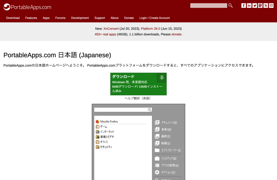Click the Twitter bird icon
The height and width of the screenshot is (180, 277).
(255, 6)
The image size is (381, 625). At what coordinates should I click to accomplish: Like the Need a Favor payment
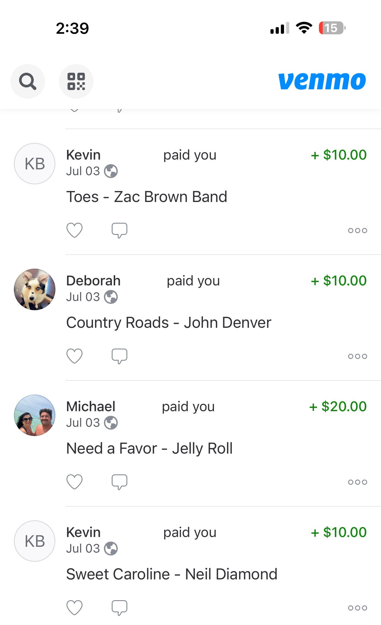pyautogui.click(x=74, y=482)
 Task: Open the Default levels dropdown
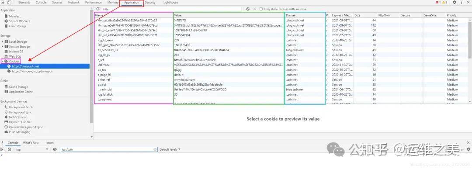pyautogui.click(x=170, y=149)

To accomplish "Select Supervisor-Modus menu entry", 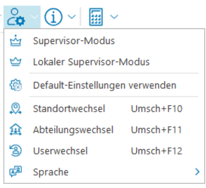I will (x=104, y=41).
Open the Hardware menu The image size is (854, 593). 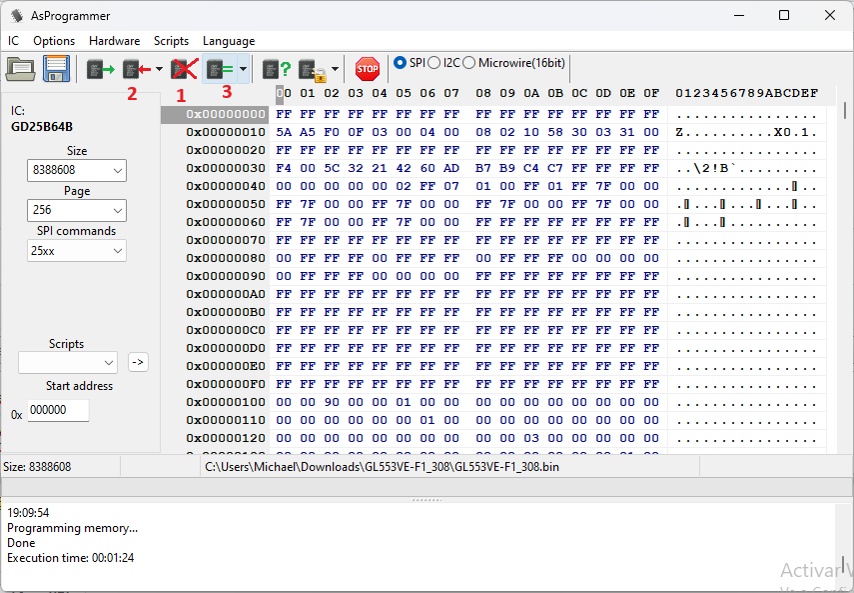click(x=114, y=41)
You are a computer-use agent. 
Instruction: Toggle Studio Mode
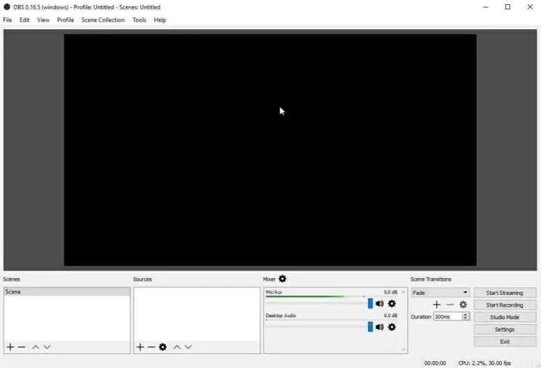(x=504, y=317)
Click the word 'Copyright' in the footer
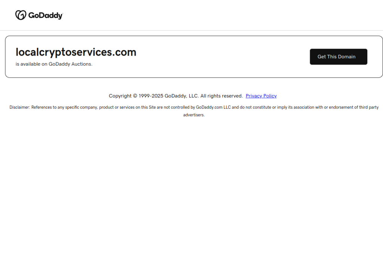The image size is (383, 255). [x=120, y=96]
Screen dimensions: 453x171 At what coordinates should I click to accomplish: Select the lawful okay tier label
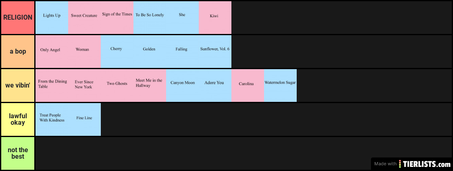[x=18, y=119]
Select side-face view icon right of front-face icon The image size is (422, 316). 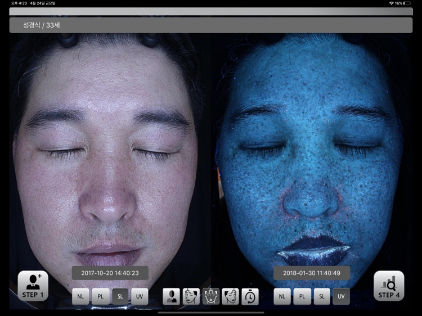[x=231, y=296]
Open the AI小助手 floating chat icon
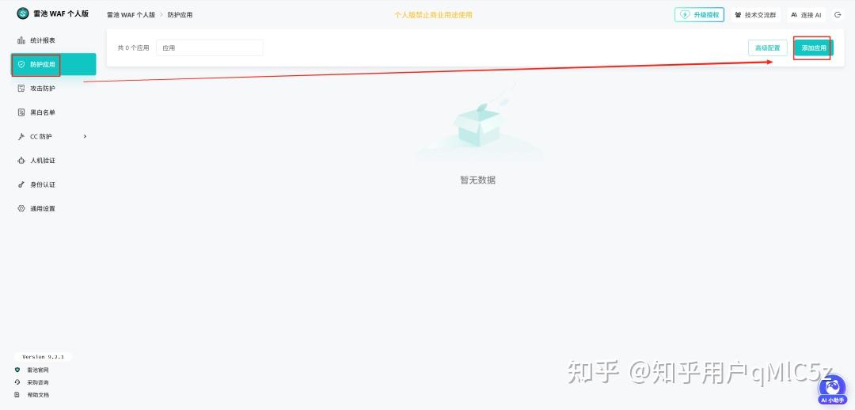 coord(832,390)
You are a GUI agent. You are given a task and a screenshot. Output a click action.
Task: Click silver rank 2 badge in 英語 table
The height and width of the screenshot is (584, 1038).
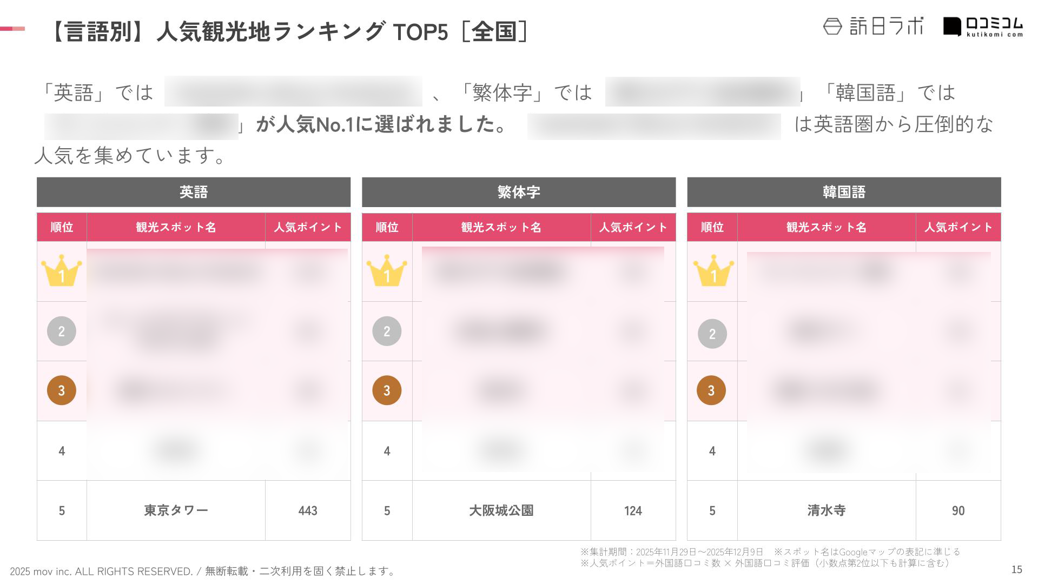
────────────────────────────────────────
* [THE TASK]: With "agent" as the search word, count the matching lines in the records and give the number alone.

* [RESPONSE TO THIS EXERCISE]: 2